28 sierpnia 2010, sobota

Baza turystyczna pod Pikiem Czerskiego
Po powrocie chłopców, opuściliśmy schronisko w tempie ekspresowym. Grisza wziął jeden plecak z rzeczami dla nas dwojga, w którym znalazły się dwie maty, dwa śpiwory, namiot, jeden ręcznik na spółkę, jedne klapki, ubrania oraz mocno okrojone apteczka i kosmetyczka. No i jedzenie na pięć dni – tyle planujemy dać sobie czasu na spokojne zdobycie obydwu Pików: Czerskiego i Czekanowskiego. Nie wzięliśmy siekiery ani patelni, tylko jeden garnek. Reszta naszego sprzętu została w schronisku. Przewidywaliśmy, że Molarowie pójdą szybciej, więc postanowiliśmy się rozdzielić i kontaktować się codziennie między ósmą a dziesiątą wieczór.
Wyszliśmy na szlak około czternastej i od razu rozłożyliśmy rzeczy potrzebne do śniadania. (Właśnie przeczytałam poprzednie zdanie i od razu prostuję: nie, nie było naszym zwyczajem jadanie śniadań o drugiej po południu. Tylko wtedy tak jakoś wyszło.) Zaledwie napoczęliśmy pierwszą kanapkę, gdy zaczęło grzmieć i lunął deszcz. Kończyliśmy więc śniadanie w deszczu, wszystko się rozpłynęło, zamokło, a moje morale opadło jeszcze niżej. Po jedzeniu posprzątaliśmy graty i wyruszyliśmy w drogę, niestety dalej padało, ale na szczęście - mogłam iść. Nie jakoś szybko, trochę też kulałam, sama już nie wiem czy z bólu, czy ze strachu, że się lada chwila pojawi... Ale najważniejsze było to, że wreszcie mogłam chodzić, więc była nadzieja, że wyprawa potrwa do końca... Cóż za ulga... Po chwili przestało padać, rozdzieliliśmy się ostatecznie z Molarami, którzy wypruli do przodu i szliśmy sobie we dwójkę przez mokry las. Co chwilę trzeba było przekraczać rzekę, ale tym razem mostków nie brakowało. Po chwili znowu zaczęło lać. Szliśmy jednak dalej, Grisza przemoczony, ja trochę mniej, morale nasze coraz niżej upadało i zaczynaliśmy już powoli szukać miejsca na nocleg. Jedna polanka pod drzewami szczególnie nam się spodobała i już już mieliśmy się rozbijać, ale coś nas tknęło i postanowiliśmy iść kawałek dalej. Po chwili spotkaliśmy turystów, którzy nas poinformowali, że 50 metrów przed nami jest... tour baza!!! W tour bazie, a raczej przed nią spotkaliśmy Molarów, którzy właśnie mieli wchodzić do środka i pytać się o nocleg i żartowali sobie, że nie ma sensu, bo przecież zaraz przyjdzie Grzesiek i się dogada. Potem przyznali, że tak naprawdę to myśleli, że już dawno się poddaliśmy. Grisza wszedł więc do środka i ujrzał tam nie kogo innego, a tych samych trzech chłopców, którzy dzień wcześniej proponowali nam transport uazikiem. Teraz dopiero okazało się, że mówiąc o tour bazie, mieli na myśli tę, a nie schronisko w Sljudjance, czyli owe 100 rubli od osoby, które nam proponowali to nie była zbyt wygórowana cena... Chociaż... nie wiem co byśmy zrobili, gdyby wywieziono nas uazikiem w środku nocy w ciemny las...

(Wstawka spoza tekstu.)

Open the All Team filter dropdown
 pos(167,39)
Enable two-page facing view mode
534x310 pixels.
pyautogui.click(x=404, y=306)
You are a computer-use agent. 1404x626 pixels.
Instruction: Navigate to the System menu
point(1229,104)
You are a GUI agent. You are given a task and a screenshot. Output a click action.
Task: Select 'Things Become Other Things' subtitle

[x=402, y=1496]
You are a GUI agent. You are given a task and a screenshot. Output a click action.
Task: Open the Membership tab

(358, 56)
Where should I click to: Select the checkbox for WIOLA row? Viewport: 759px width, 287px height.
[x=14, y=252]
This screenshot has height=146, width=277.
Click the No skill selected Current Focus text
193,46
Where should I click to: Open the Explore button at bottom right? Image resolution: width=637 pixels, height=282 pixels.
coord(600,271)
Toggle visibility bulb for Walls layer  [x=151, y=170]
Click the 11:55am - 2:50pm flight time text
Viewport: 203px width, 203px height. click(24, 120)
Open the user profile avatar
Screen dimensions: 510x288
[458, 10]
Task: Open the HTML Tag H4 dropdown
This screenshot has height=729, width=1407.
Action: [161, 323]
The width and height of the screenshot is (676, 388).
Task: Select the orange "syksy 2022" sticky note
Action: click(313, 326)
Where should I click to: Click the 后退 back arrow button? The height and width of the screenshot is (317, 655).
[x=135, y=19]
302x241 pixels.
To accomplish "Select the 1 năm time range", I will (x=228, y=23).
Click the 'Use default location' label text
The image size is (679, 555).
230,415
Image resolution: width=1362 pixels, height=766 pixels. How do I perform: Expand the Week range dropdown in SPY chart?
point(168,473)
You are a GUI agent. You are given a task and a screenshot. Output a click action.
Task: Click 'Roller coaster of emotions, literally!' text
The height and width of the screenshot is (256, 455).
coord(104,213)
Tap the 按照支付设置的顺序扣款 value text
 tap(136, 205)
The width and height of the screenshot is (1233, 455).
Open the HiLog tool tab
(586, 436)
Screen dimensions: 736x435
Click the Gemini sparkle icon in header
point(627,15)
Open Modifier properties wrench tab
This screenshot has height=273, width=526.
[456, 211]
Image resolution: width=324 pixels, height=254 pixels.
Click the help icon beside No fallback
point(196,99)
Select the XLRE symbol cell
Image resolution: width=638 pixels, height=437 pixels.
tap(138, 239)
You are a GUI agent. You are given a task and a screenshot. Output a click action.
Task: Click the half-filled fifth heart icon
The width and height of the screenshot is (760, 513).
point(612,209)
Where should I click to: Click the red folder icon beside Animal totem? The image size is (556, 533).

Nocleg wykupiliśmy w jedynej izbie, która się do tego celu nadawała. Był w niej piec, trochę zdemolowanych mebli i mnóstwo brudu, ale było sucho, a to było wtedy najważniejsze. Przyjemność przespania się na brudnej podłodze w owej izbie kosztowała nas 150 rubli od osoby. Od razu zamontowaliśmy sznurek i rozwiesiliśmy na nim mokre rzeczy, po czym poszliśmy do drugiej chatki z kominkiem i barem, w którym można było za 50 rubli kupić najprawdziwsze piwo! Dokładnie tego nam było trzeba: resztę wieczoru spędziliśmy grzejąc się przy kominku i susząc na sobie mokre ubrania. Było bosko. Ale nie dla naszych chłopców, którzy nawet w taką pogodę nie potrafili usiedzieć w jednym miejscu dłużej niż godzinę. Otóż nasi chłopcy postanowili wyjść w tę ulewę na zewnątrz, narąbać drewna, wysuszyć je i napalić w naszej izbie (poprzedni turyści wszystko zużyli i nic nie przynieśli). Poszli więc, a my z Aśką niechętnie wróciłyśmy do naszej zimnej chatki i zaczęłyśmy gotować wodę na herbatę. Zapomniałam dodać, że obsługujący nas barman nie miał oka, ale nie pofatygował się, by zasłonić wybrakowane miejsce, o nie, on wolał ziać pustym oczodołem. Biorąc pod uwagę, że Eduardo nie miał trzech palców u ręki, a jak się dołoży do tego Wasilija bez żadnego palca, to śmiało można stwierdzić, że na Syberii ludzie bywają trochę wybrakowani. Molar nawet doszedł do wniosku, że czuje się tutaj trochę dziwnie, ponieważ jest wręcz nieprzyzwoicie kompletny.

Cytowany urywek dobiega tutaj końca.